Objectif 1:
Recopiez les lignes de tous les enregistrements de localisation en substituant "gray" à "blue", sans rien changer d'autre. N'incluez pas les images dans votre réponse.

------------

Date de publication : 16/09/2023 - 08:35

Le grand débat politique du festival de la fiction de La Rochelle faisait cette année la part belle à la "plateformisation", aux asymétries de concurrence entre acteurs historiques et streamers ainsi qu'à l'intelligence artificielle. Tour d'horizon.

C'est un des rendez-vous incontournables du festival. Le grand débat politique s'interroge chaque année sur les évolutions majeures du marché. Cette année n'y fait pas exception avec au programme la plateformisation. Habituée de ces échanges, Delphine Ernotte Cunci présidente de France TV se rappelle d'échanges où le monde des streamers était considéré comme figé. "Or, il fait face aujourd'hui à une très grande évolution. La compétition va être sévère avec aujourd'hui, un tassement des abonnés. Il y a une rupture assez forte des modèles."
 
Dans ce contexte, la dirigeante rappelle le rôle essentiel du service public en France et en Europe. "Il y a 8 ans, nous investissions 380 M€ dans la création, aujourd'hui nous investissons 440 M€." L'incertitude règne pourtant aujourd'hui chez les professionnels à l'aune de l'arbitrage sur la trajectoire pluriannuelle du premier partenaire de la fiction. Delphine Ernotte Cunci a tenu à les rassurer. "Le gouvernement et la ministre de la Culture sont tous alignés pour maintenir un haut niveau d'investissement dans la création française. Cet engagement dans la création va perdurer", affirme-t-elle.
Le linéaire, "un avantage concurrentiel distinctif"

TF1 et M6 sont également au cœur de cette plateformisation pour rivaliser avec une concurrence exacerbée. Un acteur comme YouTube "est en train de s'installer comme un protagoniste majeur de la consommation sur les écrans télévisuels avec une contribution à la création assez faible", souligne Rodolphe Belmer, pdg du groupe TF1.
 
Face à une baisse de la durée d'écoute et une évolution des usages vers les consommations à la demande, ces acteurs historiques doivent réagir en développant des offres captant ces publics.

------------

Objectif 2:
D'après l'extrait sur le grand débat du festival de La Rochelle, combien France TV investit-elle aujourd'hui dans la création ?

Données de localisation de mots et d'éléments
------------

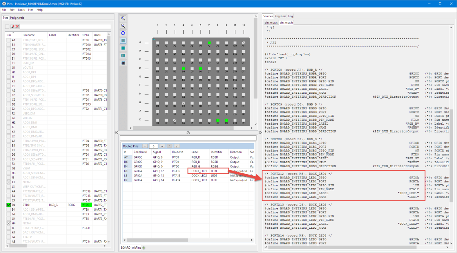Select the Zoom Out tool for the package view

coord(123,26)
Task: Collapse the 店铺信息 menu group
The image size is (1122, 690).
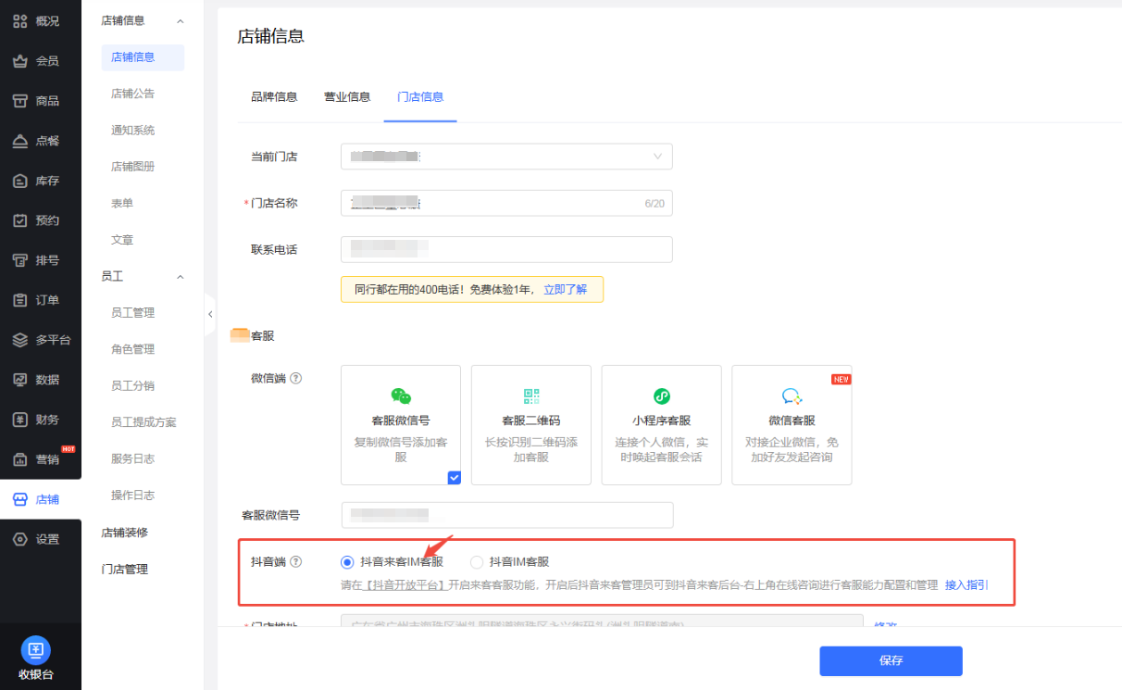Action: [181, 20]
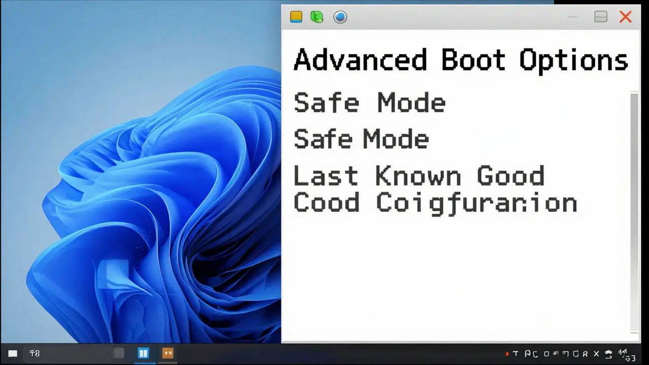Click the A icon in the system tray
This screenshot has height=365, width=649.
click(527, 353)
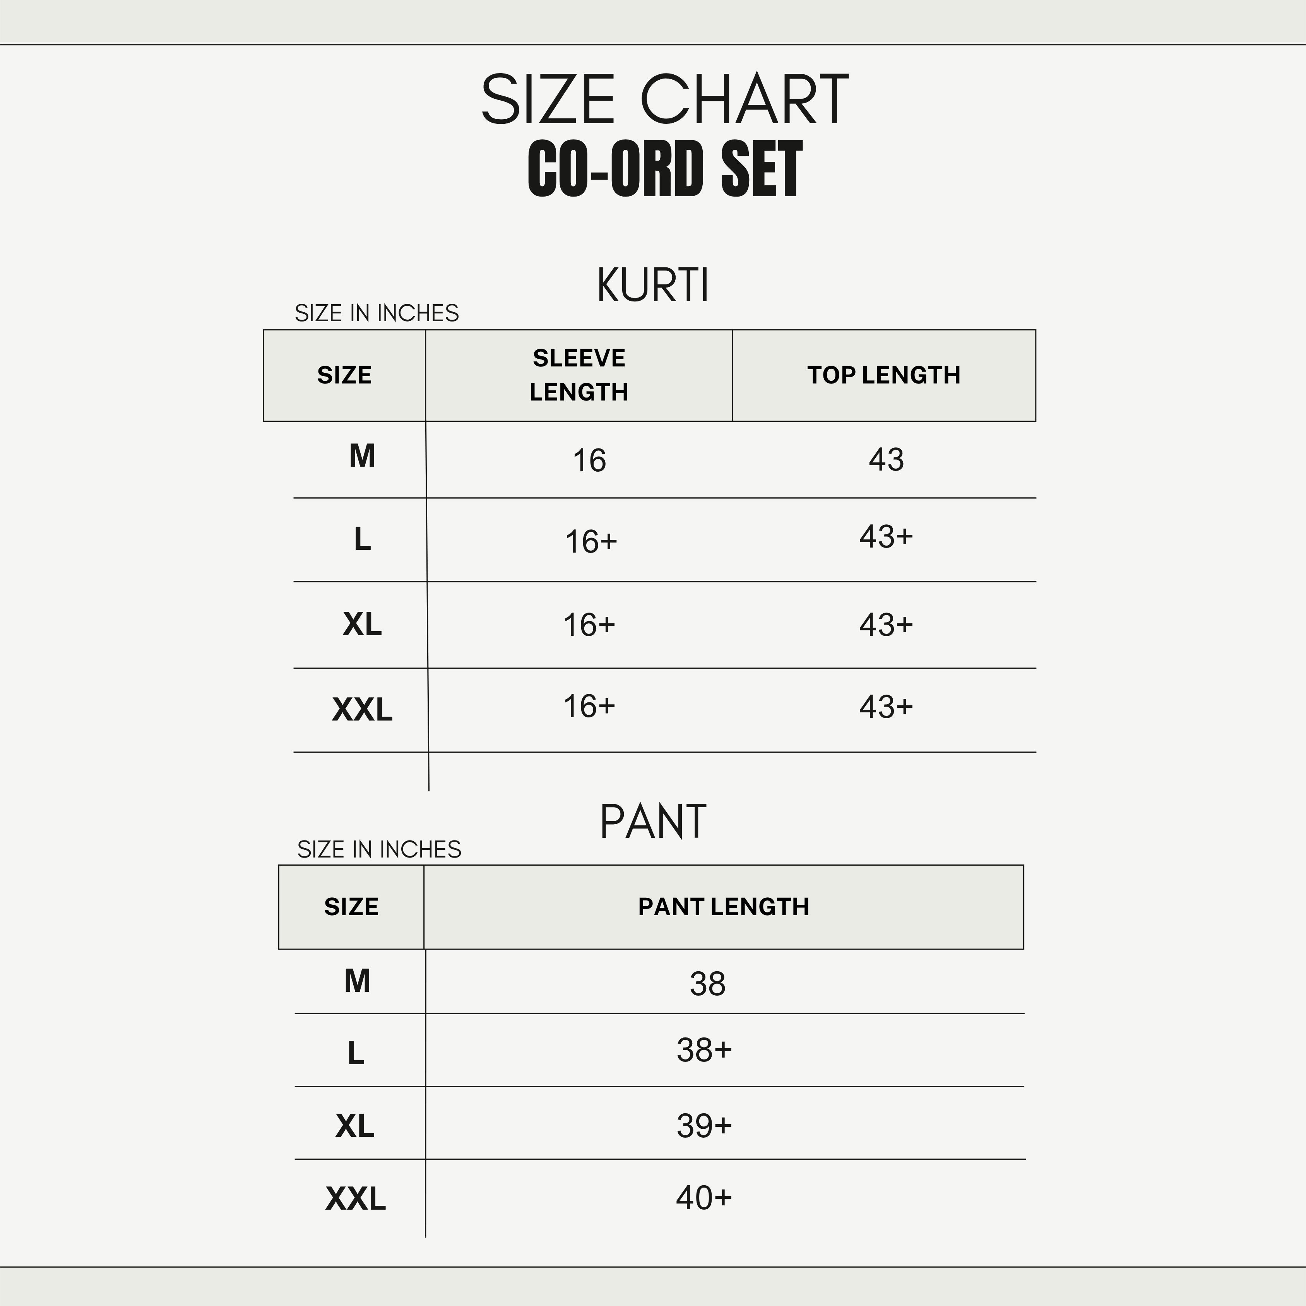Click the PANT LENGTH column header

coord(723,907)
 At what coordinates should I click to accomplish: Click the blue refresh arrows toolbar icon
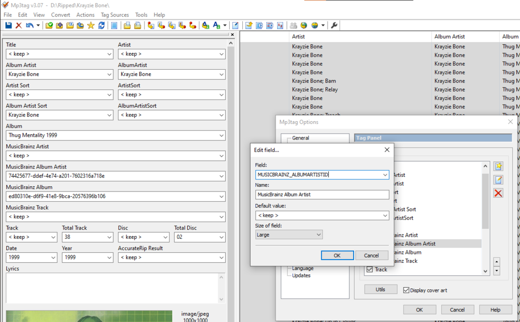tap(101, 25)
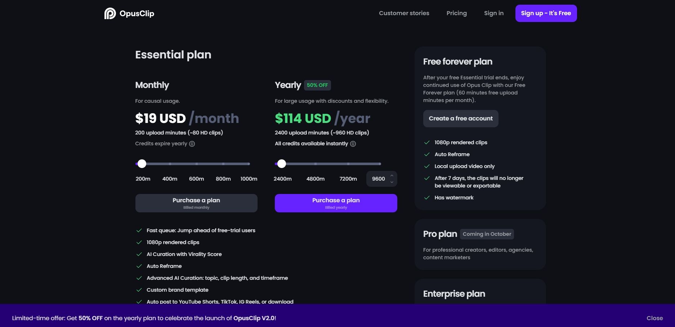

------------

Réponse 1:
Select the Zoom Out tool for the package view

coord(123,26)
Task: Collapse the 店铺信息 menu group
The image size is (1122, 690).
Action: [181, 20]
Click the A icon in the system tray
This screenshot has height=365, width=649.
click(527, 353)
Click the PANT LENGTH column header

coord(723,907)
 At what coordinates should I click to accomplish: Click the gray refresh arrows toolbar icon
tap(101, 25)

Réponse 2:
440 M€.